Há um certo momento, no meio da história, eu tive uma crise de riso que também contagiou a minha colega. Nem entendia que o riso era expressão de um certo nervosismo diante da plateia. O riso foi cedendo, e dando lugar a imaginação e a beleza inocente de poder manusear com as mãos os bonecos, e criar as vozes das personagens ali mesmo.

Pouco tempo depois, já adolescente, entrava em outra sala de aula. Agora com garotos e garotas de minha idade. As histórias contadas pareciam mais sérias e eu estava cultivando o hábito de ler jornais, por causa de uma assinatura que havia ganho numa gincana. A igreja era a mesma, mas para os meus olhos adolescentes começava a ter contornos diferentes. E eu gostava muito de saber sobre Martin Luther King, de aprender a tocar violão, e cantar música pop e ver filmes junto com meus amigos Eripetson Lucena e Ivontonio Viana.  

Nesse mesmo tempo de adolescência, a sala de aula se deslocou para as ruas de minha cidade. Junto com a querida Débora Lucena, aos domingos, a gente ia para um bairro da minha cidade natal para continuar contando histórias para crianças e uns poucos pré-adolescentes. Alguns anos depois eu reencontraria a sala de aula das ruas, num certo trapiche do bairro de Tambaú.

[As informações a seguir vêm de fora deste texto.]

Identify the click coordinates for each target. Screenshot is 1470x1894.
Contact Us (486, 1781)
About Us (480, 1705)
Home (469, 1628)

Diria que o trapiche de um dos bairros turísticos da Capital paraibana foi minha aula inaugural de sociologia, sem Marx, Durkheimer ou Weber. Era uma “sala de aula” composta por meninos, adolescentes e jovens, que dormiam na maior parte ao relento. Sem um livro sequer fiz uma pós-graduação da vida em sociedade. Ali perdi um pouco mais a inocência, diante da percepção de muitas violências e seus impactos na vida da gente. Na prática estava aprendendo sobre racismo estrutural, violência urbana, cidadania e revoluções cotidianas.

Havia o mar, o infinito das tardes. Não havia medo. Apenas, em algum momento do final do dia, ao chegar no quarto que dividia com Silvânia Carvalho, me habitava um pouco de tristeza. Era inevitável às vezes. Mas também, junto aos meus Capitães de Areia, a poesia por vezes fazia morada. A poesia era a liberdade inviesada daqueles garotos. Era a beleza de vê-los nadar ao entardecer naquelas águas. Era a alegria de, com eles, conhecer seus territórios de origem, onde suas histórias iam se tornando mais claras para mim.

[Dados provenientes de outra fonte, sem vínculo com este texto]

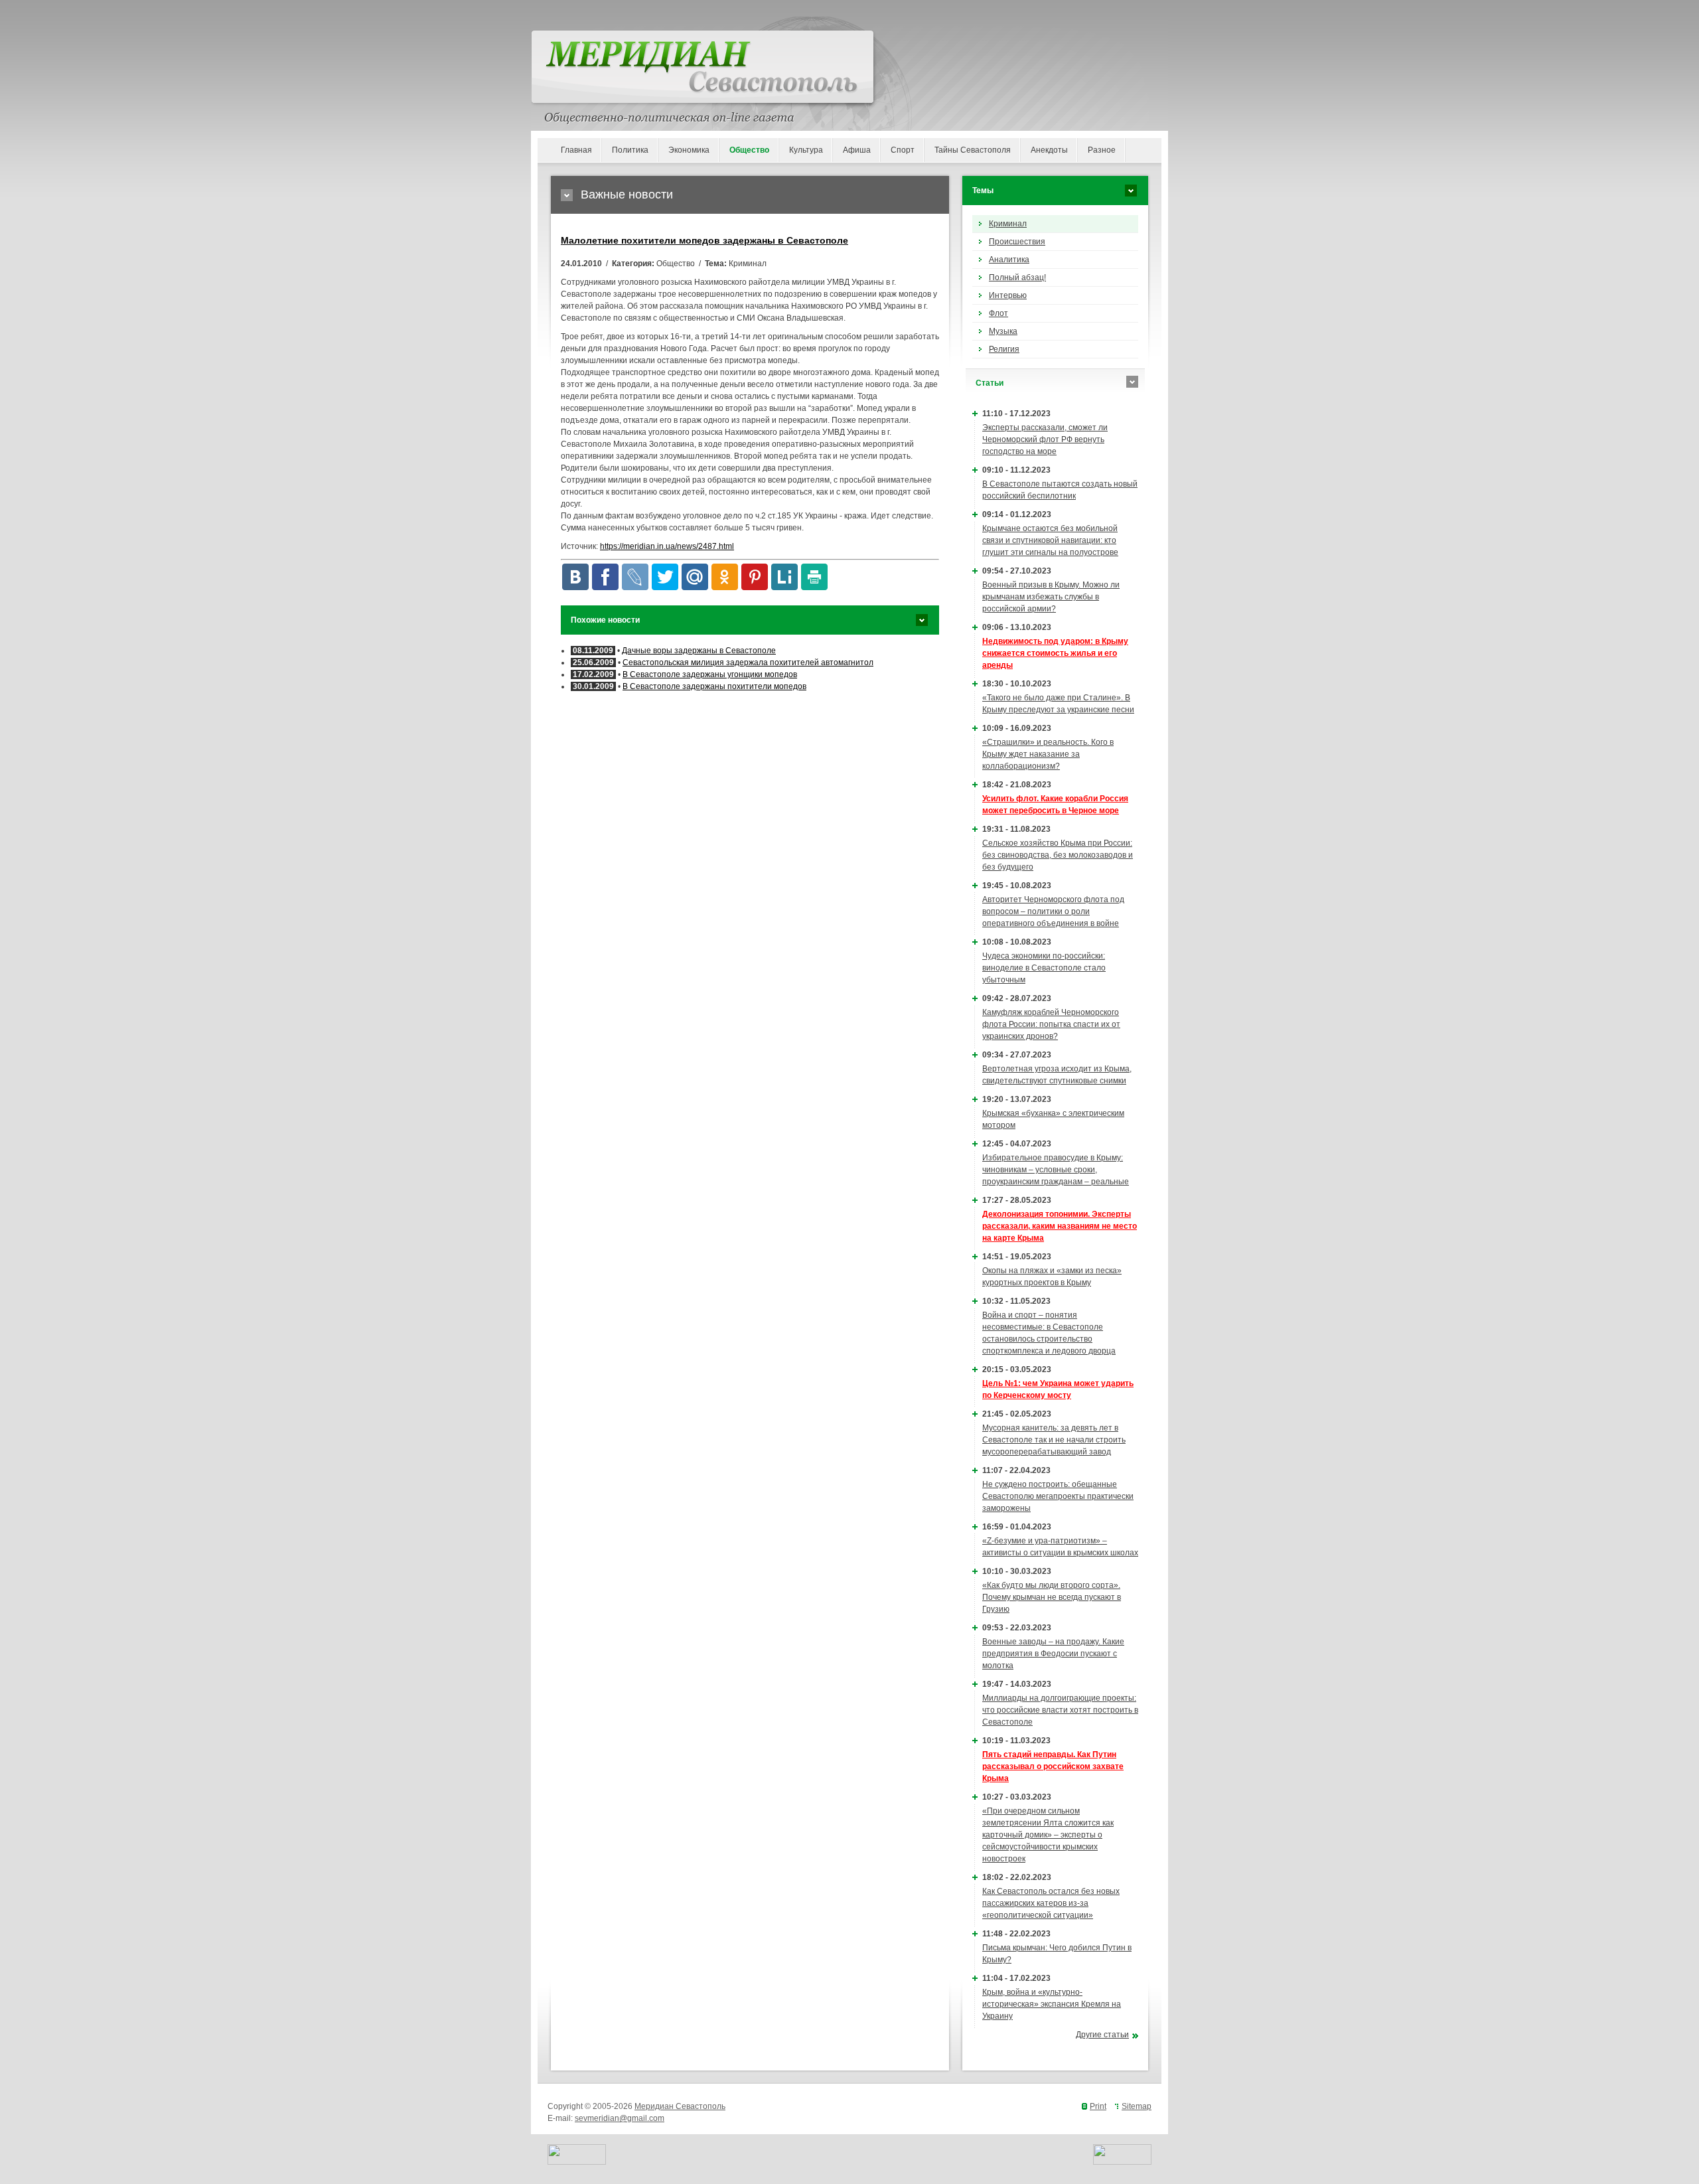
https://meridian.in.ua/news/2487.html (667, 546)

O tempo nos provoca. Como um espelho vai trazendo paisagens significativas. Por isto, ando vez por outra, reencontrando essas paisagens do ofício de aprender, que me levou as periferias da cidade, também como voluntária, ministrando aulas de reforço.

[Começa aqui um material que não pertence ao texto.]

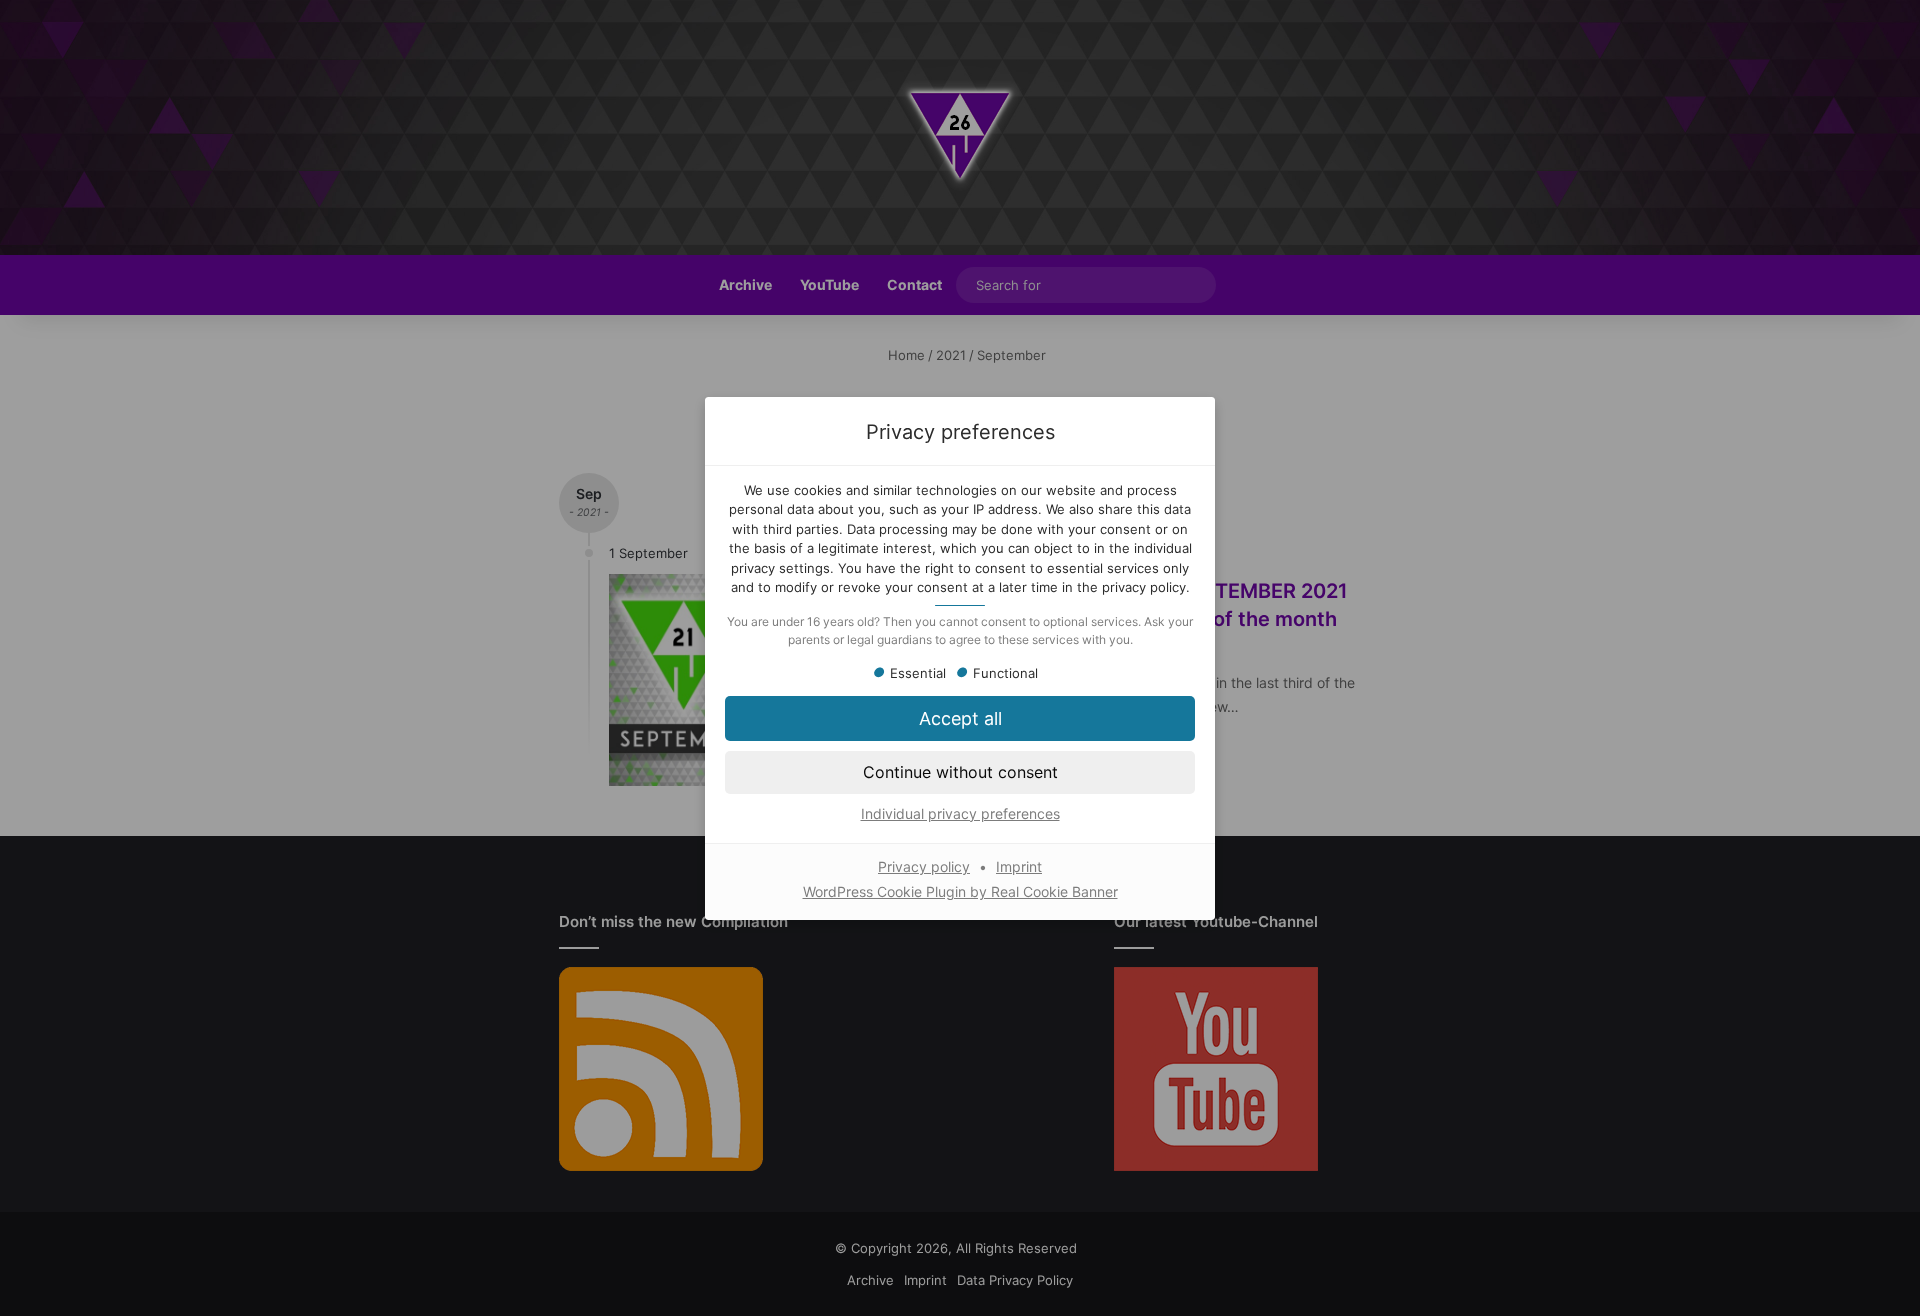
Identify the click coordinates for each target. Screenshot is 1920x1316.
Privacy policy (924, 866)
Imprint (1019, 866)
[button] (960, 772)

Muita gente sequer tem ideia da diversidade de salas de aulas desse país desigual. Por vezes, nesses lugares invisíveis aos olhos de muita gente, testemunhamos verdadeiros milagres.

Sempre considerei muito a vocação como jornalista. E o tempo me fez ver também minha vocação para aprender. Talvez no meu oceano dispersivo e hiperativo, eu nem tenha parado para refletir mais profundamente sobre isto. Agora, que preciso escrever um memorial sobre o percurso no ofício de aprender, essas imagens têm saltado como golfinhos no horizonte das horas.

Outro dia, reencontrei uma aluna querida, do tempo em que, estudante de jornalismo, ministrei aulas de redação para poder continuar estudando. Manu Coutinho, hoje filósofa, professora e contadora de histórias, num lindo gesto de agradecimento, desatou em mim uma primavera.

*Coluna publicada originalmente na edição impressa do dia 19 de setembro de 2025.